**WHAT IS ASKED**:
(1) In the parser source file below, rewrite as a short list the paragraph that begins "This Source Code may also be made available", keeping its main facts.
(2) Answer these questions from the parser source file below:
(a) In which package is the class declared?
(b) Which regular expression is compiled into TEMPLATE_VALUE_PATTERN?
(c) Which two authors are listed for the class?
(3) For each statement, say whether it agrees with the parser source file below, and quote the words that decide it:
(a) The copyright notice names the years 2010 and 2017.
(b) The class is described as parsing JAX-RS specific URI templates.
(c) The primary license named is version 1.0 of the Eclipse Public License.

**GIVEN PASSAGE**:
=-=-=
UriTemplateParser.java

/*
 * Copyright (c) 2010, 2017 Oracle and/or its affiliates. All rights reserved.
 *
 * This program and the accompanying materials are made available under the
 * terms of the Eclipse Public License v. 2.0, which is available at
 * http://www.eclipse.org/legal/epl-2.0.
 *
 * This Source Code may also be made available under the following Secondary
 * Licenses when the conditions for such availability set forth in the
 * Eclipse Public License v. 2.0 are satisfied: GNU General Public License,
 * version 2 with the GNU Classpath Exception, which is available at
 * https://www.gnu.org/software/classpath/license.html.
 *
 * SPDX-License-Identifier: EPL-2.0 OR GPL-2.0 WITH Classpath-exception-2.0
 */

package org.glassfish.tyrus.core.uri.internal;

import java.util.ArrayList;
import java.util.HashMap;
import java.util.HashSet;
import java.util.List;
import java.util.Map;
import java.util.NoSuchElementException;
import java.util.Set;
import java.util.regex.Matcher;
import java.util.regex.Pattern;
import java.util.regex.PatternSyntaxException;

/**
 * A URI template parser that parses JAX-RS specific URI templates.
 *
 * @author Paul Sandoz
 * @author Gerard Davison (gerard.davison at oracle.com)
 */
public class UriTemplateParser {
    /* package */ static final int[] EMPTY_INT_ARRAY = new int[0];
    private static final Set<Character> RESERVED_REGEX_CHARACTERS = initReserved();

    private static Set<Character> initReserved() {
        char[] reserved = {
                '.', '^', '&', '!',
                '?', '-', ':', '<',
                '(', '[', '$', '=',
                ')', ']', ',', '>',
                '*', '+', '|'};

        Set<Character> s = new HashSet<Character>(reserved.length);
        for (char c : reserved) {
            s.add(c);
        }
        return s;
    }

    private static final Pattern TEMPLATE_VALUE_PATTERN = Pattern.compile("[^/]+?");

    private final String template;
    private final StringBuffer regex = new StringBuffer();
    private final StringBuffer normalizedTemplate = new StringBuffer();
    private final StringBuffer literalCharactersBuffer = new StringBuffer();
    private final Pattern pattern;
    private final List<String> names = new ArrayList<String>();
    private final List<Integer> groupCounts = new ArrayList<Integer>();
    private final Map<String, Pattern> nameToPattern = new HashMap<String, Pattern>();
    private int numOfExplicitRegexes;
    private int skipGroup;

    private int literalCharacters;

    /**
     * Parse a template.
     *
     * @param template the template.
=-=-=
[Some items]
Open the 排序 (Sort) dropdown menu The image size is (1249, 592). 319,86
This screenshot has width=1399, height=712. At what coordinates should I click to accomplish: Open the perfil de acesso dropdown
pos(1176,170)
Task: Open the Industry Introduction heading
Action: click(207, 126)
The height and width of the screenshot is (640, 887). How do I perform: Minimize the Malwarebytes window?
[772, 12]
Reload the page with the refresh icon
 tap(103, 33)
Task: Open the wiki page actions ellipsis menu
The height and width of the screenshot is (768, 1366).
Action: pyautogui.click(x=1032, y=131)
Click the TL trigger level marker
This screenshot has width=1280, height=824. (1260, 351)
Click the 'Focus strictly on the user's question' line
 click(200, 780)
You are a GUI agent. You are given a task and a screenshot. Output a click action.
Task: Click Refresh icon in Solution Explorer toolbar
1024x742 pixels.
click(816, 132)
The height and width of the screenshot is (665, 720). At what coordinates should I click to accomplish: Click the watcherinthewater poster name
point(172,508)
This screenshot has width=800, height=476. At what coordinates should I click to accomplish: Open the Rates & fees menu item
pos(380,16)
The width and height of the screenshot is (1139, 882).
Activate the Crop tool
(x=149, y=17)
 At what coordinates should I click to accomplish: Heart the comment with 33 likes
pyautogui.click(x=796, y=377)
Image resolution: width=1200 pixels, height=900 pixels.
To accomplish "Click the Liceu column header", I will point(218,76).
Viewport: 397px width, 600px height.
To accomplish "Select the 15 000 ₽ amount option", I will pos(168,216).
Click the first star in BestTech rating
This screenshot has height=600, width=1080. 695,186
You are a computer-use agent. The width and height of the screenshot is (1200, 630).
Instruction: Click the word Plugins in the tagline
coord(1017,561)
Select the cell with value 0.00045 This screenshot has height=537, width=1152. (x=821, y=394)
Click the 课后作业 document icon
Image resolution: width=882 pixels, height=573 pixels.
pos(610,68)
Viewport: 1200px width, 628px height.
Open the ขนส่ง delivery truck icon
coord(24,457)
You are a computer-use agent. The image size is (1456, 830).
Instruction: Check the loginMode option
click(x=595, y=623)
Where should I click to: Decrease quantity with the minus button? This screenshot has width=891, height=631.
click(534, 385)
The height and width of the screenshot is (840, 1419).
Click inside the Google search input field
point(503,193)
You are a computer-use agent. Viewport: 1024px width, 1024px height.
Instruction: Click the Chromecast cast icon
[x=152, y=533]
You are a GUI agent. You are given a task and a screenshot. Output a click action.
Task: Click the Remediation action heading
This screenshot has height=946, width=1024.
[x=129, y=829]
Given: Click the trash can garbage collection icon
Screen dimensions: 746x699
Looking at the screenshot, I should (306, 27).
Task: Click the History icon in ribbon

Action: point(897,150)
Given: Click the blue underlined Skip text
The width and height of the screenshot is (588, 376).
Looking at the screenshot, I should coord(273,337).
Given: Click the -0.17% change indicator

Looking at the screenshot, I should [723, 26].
=-=-=
**OUTPUTS FOR THE TASKS**:
(1)
- The source code may also be made available under a secondary license.
- This applies when the conditions set forth in the Eclipse Public License v. 2.0 are satisfied.
- The secondary license is the GNU General Public License, version 2, with the GNU Classpath Exception.
- That license is available at https://www.gnu.org/software/classpath/license.html.

(2)
(a) org.glassfish.tyrus.core.uri.internal
(b) "[^/]+?"
(c) Paul Sandoz and Gerard Davison

(3)
(a) Yes: "Copyright (c) 2010, 2017 Oracle and/or its affiliates."
(b) Yes: "A URI template parser that parses JAX-RS specific URI templates."
(c) No: "terms of the Eclipse Public License v. 2.0"